Owners of the other NFL teams, hoping to bury the messy dispute, gave Snyder a waiver to take on hundreds of millions of dollars in additional debt to buy out their partners for $875 million.

With the team collapsed and Snyder engulfed in scandals, the owners began to consider ways to force him out. In October, Indianapolis Colts owner Jim Irsay became the first owner to publicly say that Snyder should leave the league. Two weeks later, Snyder said he had hired bankers to explore a sale of the club.

Snyder wanted to find a buyer willing to pay $7 billion, but he ultimately settled on Harris, who brought in more than a dozen investors to join the bid. The finance committee of the league, which examines applications for teams, was uncomfortable with the amount of debt that Harris used to finance the purchase. But Harris built up more of his personal wealth to guarantee some of that debt.

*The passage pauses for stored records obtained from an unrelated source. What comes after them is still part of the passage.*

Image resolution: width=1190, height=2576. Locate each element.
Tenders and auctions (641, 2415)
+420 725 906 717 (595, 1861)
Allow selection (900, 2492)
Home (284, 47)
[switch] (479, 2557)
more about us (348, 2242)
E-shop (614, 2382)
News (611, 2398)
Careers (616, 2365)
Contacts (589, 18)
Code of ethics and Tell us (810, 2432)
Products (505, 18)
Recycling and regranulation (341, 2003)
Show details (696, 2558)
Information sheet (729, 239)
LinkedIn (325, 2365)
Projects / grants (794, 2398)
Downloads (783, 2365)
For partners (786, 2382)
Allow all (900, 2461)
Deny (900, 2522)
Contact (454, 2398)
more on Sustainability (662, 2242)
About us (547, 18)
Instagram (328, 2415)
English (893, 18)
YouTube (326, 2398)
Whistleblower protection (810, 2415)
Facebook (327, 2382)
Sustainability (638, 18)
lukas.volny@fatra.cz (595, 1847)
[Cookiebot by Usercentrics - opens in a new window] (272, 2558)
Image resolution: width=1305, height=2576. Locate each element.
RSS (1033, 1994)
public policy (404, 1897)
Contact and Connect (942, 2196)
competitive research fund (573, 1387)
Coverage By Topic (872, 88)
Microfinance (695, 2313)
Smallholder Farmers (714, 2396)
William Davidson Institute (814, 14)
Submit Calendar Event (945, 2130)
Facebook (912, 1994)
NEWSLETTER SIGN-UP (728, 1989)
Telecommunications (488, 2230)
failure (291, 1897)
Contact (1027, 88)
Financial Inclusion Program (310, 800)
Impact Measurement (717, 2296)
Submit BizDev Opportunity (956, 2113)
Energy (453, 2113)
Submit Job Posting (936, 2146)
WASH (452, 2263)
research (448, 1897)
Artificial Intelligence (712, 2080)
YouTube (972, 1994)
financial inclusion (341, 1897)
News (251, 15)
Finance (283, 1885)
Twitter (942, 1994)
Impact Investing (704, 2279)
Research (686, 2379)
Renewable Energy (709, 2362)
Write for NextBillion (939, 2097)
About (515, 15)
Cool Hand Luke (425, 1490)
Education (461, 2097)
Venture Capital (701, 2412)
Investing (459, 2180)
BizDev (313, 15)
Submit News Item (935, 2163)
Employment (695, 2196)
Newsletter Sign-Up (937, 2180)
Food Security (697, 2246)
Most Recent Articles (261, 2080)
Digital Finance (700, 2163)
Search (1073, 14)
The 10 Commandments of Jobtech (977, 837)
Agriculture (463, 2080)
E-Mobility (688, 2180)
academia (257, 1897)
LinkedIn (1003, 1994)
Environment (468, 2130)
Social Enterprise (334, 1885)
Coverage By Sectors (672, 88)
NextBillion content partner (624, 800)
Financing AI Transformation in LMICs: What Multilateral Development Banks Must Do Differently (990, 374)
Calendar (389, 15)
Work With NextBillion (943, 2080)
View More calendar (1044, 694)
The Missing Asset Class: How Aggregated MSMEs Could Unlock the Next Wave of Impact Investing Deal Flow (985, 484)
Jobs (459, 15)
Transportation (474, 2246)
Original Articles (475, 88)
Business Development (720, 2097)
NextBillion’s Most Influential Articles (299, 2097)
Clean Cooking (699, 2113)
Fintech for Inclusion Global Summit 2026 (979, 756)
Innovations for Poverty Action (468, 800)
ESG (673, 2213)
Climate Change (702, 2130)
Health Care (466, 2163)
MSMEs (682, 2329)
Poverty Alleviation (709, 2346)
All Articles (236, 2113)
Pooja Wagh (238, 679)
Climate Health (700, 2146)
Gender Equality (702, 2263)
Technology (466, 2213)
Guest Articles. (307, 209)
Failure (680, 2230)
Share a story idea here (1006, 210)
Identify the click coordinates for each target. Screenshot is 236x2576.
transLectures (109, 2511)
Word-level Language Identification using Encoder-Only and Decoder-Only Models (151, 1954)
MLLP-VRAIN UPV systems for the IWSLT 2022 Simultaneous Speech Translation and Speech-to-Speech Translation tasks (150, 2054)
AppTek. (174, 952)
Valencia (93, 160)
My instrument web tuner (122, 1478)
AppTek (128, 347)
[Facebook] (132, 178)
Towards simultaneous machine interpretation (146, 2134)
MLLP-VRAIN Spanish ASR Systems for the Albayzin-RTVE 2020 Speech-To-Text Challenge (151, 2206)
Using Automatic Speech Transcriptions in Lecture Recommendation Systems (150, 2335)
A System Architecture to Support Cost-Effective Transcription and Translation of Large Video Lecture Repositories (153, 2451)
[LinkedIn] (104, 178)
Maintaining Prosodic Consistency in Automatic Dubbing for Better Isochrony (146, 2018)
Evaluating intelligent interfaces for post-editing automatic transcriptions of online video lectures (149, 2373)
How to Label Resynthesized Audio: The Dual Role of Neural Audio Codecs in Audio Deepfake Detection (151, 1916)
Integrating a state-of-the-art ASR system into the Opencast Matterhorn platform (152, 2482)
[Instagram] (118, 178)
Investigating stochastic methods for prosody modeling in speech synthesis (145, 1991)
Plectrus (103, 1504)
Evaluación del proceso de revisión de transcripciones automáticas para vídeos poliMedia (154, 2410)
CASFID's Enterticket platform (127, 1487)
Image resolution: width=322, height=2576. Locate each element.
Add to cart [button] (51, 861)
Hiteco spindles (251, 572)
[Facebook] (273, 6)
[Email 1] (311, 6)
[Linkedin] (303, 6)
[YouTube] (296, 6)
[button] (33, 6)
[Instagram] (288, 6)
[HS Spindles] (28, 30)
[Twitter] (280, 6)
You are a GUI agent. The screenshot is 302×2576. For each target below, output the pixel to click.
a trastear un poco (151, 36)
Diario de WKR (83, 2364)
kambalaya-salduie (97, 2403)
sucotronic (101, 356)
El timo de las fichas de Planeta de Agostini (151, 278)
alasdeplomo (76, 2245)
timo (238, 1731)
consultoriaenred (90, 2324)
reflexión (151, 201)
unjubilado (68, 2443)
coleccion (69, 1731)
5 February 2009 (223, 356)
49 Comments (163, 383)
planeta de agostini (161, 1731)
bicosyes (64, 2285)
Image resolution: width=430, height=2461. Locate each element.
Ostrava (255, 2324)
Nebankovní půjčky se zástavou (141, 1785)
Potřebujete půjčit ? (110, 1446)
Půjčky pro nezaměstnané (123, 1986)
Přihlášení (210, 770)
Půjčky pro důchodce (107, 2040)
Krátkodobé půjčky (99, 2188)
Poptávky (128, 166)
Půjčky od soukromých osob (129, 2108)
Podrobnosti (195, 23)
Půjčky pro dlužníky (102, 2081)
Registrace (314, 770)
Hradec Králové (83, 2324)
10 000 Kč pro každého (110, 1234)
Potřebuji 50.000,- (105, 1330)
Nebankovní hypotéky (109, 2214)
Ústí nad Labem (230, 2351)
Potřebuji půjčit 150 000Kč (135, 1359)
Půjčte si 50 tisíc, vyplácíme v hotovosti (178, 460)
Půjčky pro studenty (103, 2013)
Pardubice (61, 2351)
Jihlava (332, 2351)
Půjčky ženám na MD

The finance committee voted informally on Monday to approve the purchase plan, paving the way for full ownership to vote on the transaction on Thursday.

While Snyder no longer owns the team, an investigation into allegations of financial improprieties by the Commanders continues in the Eastern District of Virginia. Harris will also have to overcome Snyder’s rocky relationship with local politicians, many of whom were angered by his reluctance to abandon the team’s longtime name. For years, legislators in the District, and on Capitol Hill, would not consider allowing Snyder to build on the site of RFK Stadium.

With Snyder gone, that resistance might soften. In December, Goodell spoke with DC Mayor Muriel Bowser, who needs the support of the federal government because the National Park Service oversees the 190-acre site.